While there is evidence that continents were at hugely different latitudes in ages past (e.g., freshwater aquatic dinosaur fossils discovered in Antarctica; see for instance Smith et al., 2011), a 10-cm tilt-change will not cause any effect that can be sensed by a human being. A long and slow tilt change in the Earth’s axis has been documented over time and can be explained by simple orbital mechanics (something called nutation, that you can see in a spinning top), but the operative word here is “slow” – we’re talking many thousands of years slow – the precession of the equinoxes takes about 25,770 years to complete a cycle. There is also the added complication that the continental plates have been moving around at the same time.
What fixed point do you reference against? Since we didn’t have observers using sextants to track where Polaris was 25,000 years ago, these things are understandably hard to sort out. The pole star 5,000 years ago, when the Egyptians were building the pyramids and aligning them, was Thuban, anyway, and not Polaris (Kallinger, et al., 2005). And 25 million years ago, it would have been Vega.
Let’s consider another issue. There is an ongoing discussion within the seismic community about earthquakes triggering other earthquakes. Large earthquakes have been shown to “light up” volcanic areas like Yellowstone and Long Valley with short-term clusters of increased micro-earthquakes. Note that italic: these are very small consequences. However, the current scientific consensus, culled from literally petabytes of data (i.e. multiple libraries’ worth) collected over the past 50 years, is that distant earthquakes do not have any effect on faults not part of that earthquake’s own fault system. In other words, the monster earthquake in Chile during the spring of 2010 did not trigger the huge earthquake in New Zealand later in the fall, and that one didn’t trigger the ginormous Tohoku earthquake in March 2011 east of Sendai, Japan. Among other things, there were months separating each event. Also, an earthquake’s energy falls off as approximately distance squared, so if YOU didn’t feel these, then neither did the other distant subduction faults that broke loose later on. Researchers have studied syzygy (Coyle, 2014), the effects of Sun and Moon tides on earthquakes, and have found no statistical correlation.

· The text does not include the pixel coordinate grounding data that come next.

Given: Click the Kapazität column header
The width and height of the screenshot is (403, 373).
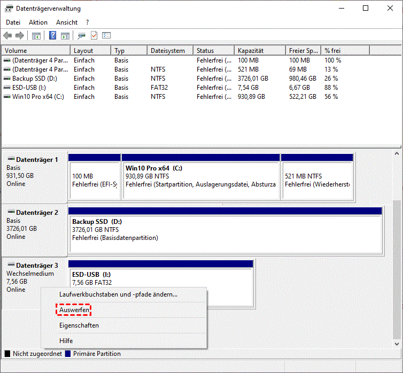Looking at the screenshot, I should (251, 51).
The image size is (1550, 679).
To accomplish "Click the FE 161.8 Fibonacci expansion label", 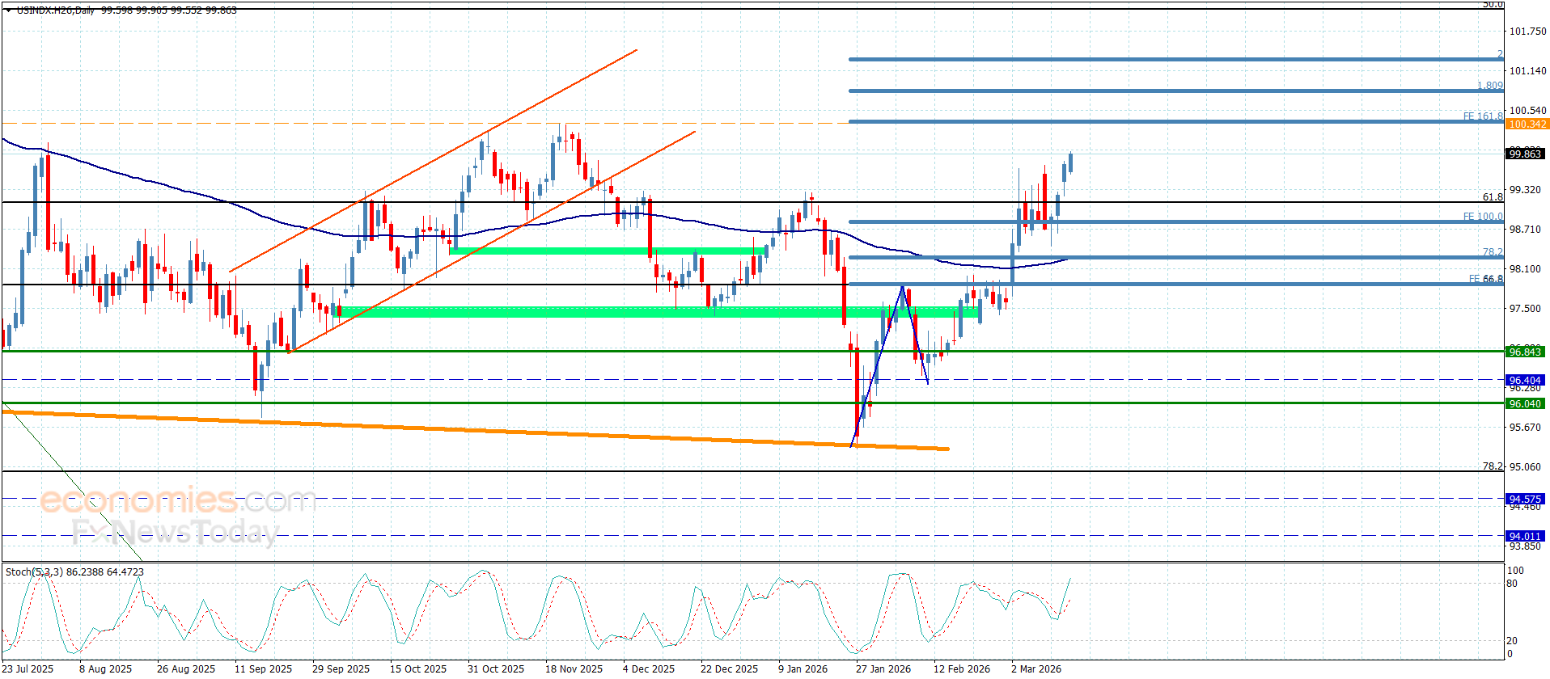I will coord(1483,116).
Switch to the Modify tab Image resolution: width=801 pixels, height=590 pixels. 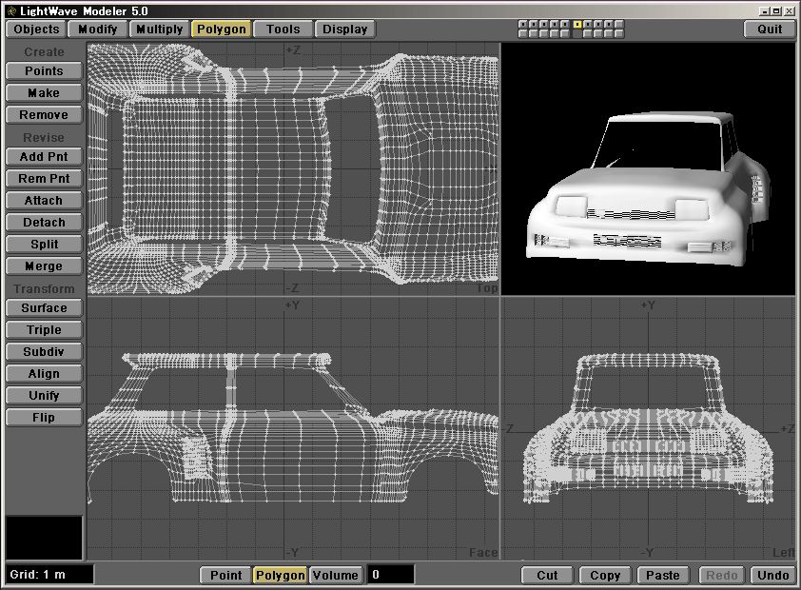[x=98, y=29]
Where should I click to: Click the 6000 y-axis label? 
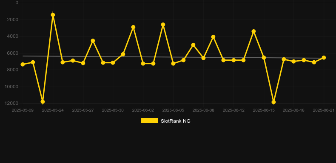pyautogui.click(x=12, y=53)
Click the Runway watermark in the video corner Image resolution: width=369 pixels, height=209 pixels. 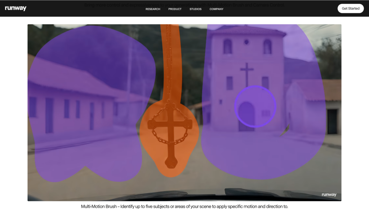click(329, 195)

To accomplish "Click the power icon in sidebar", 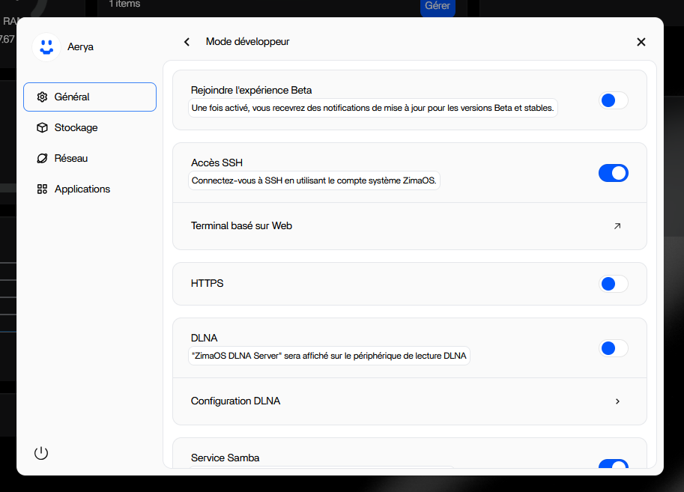I will tap(41, 453).
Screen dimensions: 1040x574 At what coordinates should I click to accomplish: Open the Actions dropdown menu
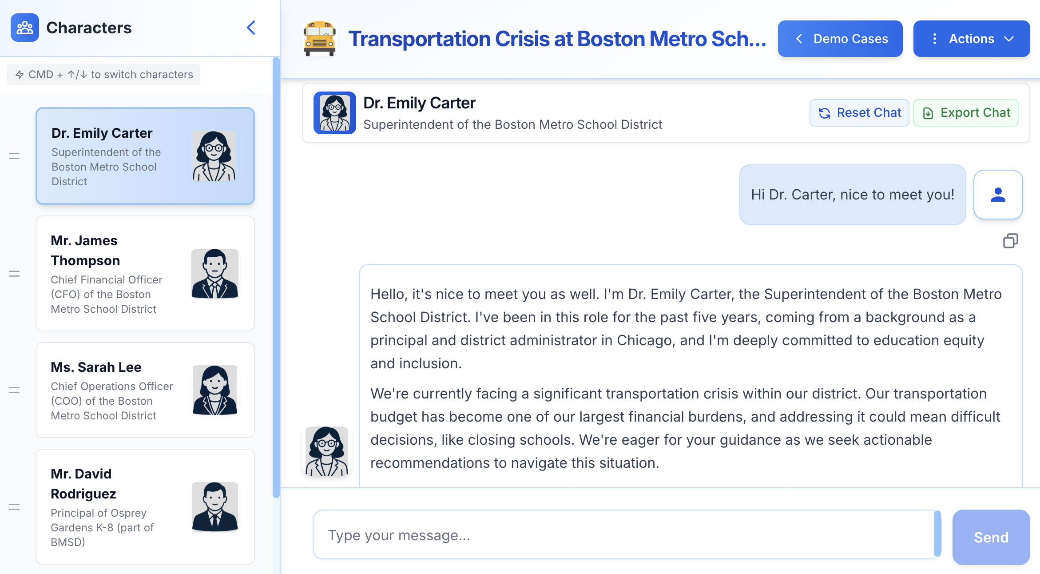coord(971,39)
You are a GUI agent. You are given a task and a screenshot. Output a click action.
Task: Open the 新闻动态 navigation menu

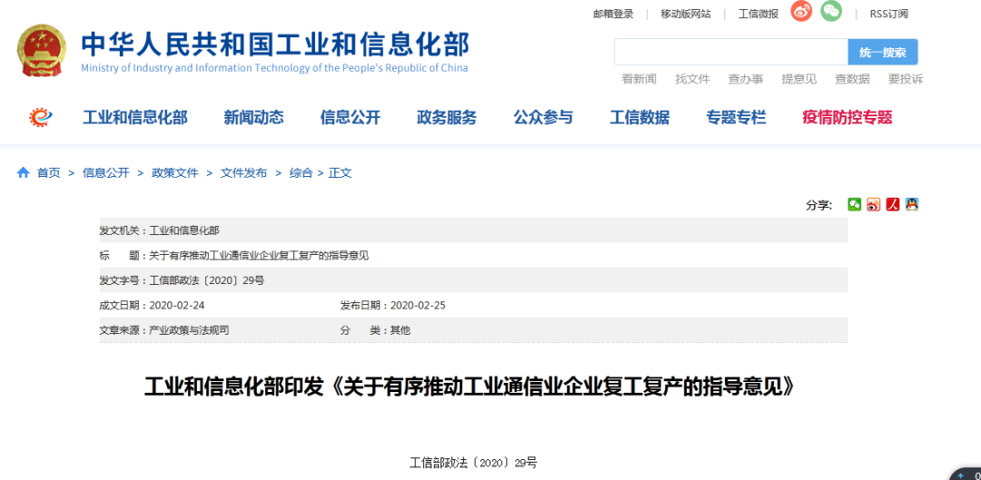pyautogui.click(x=253, y=117)
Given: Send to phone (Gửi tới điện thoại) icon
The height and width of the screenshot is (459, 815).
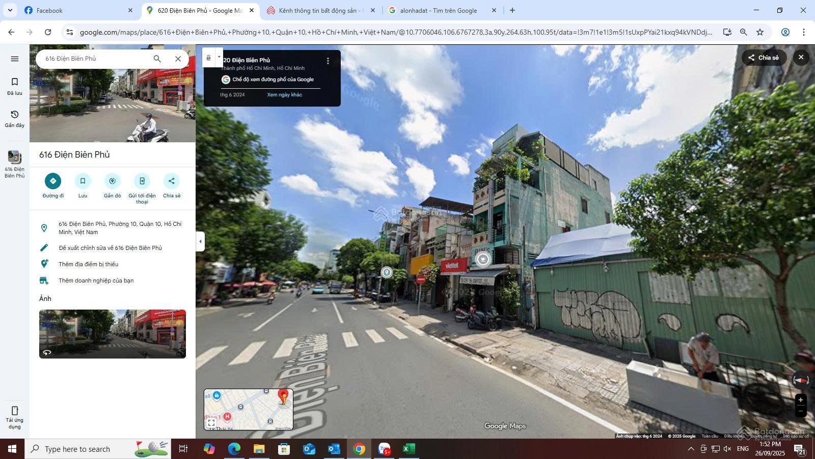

All THAT said, there is a measurable, undeniable, and steady increase in the carbon dioxide content of the Earth’s atmosphere over the last several centuries. Carbon dioxide (CO2) has a measurable greenhouse effect on atmospheric temperatures, and in 2015 CO2 levels in Earth’s atmosphere reached and crossed the 400 ppm level. Methane, however, has far more of a greenhouse effect for the same number of molecules released (it’s 37 times more potent, and we’re not talking odor here). There are far more cattle now than a century ago because there are far more people feeling they deserve beef steak. Virtually all scientists (except those paid to say otherwise) will readily acknowledge that there is a large anthropogenic component to this increase. This means that humans burning hydrocarbons, destroying forests, raising flatulent cows, etc., are mostly responsible for these increased gases in our atmosphere. How are they so sure? For starts, the levels of 14C are dropping – in other words, the new CO2 entering the atmosphere is coming from fossil carbon. Also, if you haven’t ridden a horse or milked a cow recently, you might not believe how much methane a grass-chewing critter can produce. Hooo.
It’s still being argued – mainly through increasingly sophisticated mathematical models – just how much all this increase in greenhouse gas emissions has actually changed our weather. There are certain undeniable influences on weather (the Solar flux and the great ocean currents like the Gulf Stream, for instance). There are a huge number of variables involved, so one model may disagree with another in detail – but not in gross conclusions. As the cartoon character Pogo famously said, “We has met the enemy, and he is us.”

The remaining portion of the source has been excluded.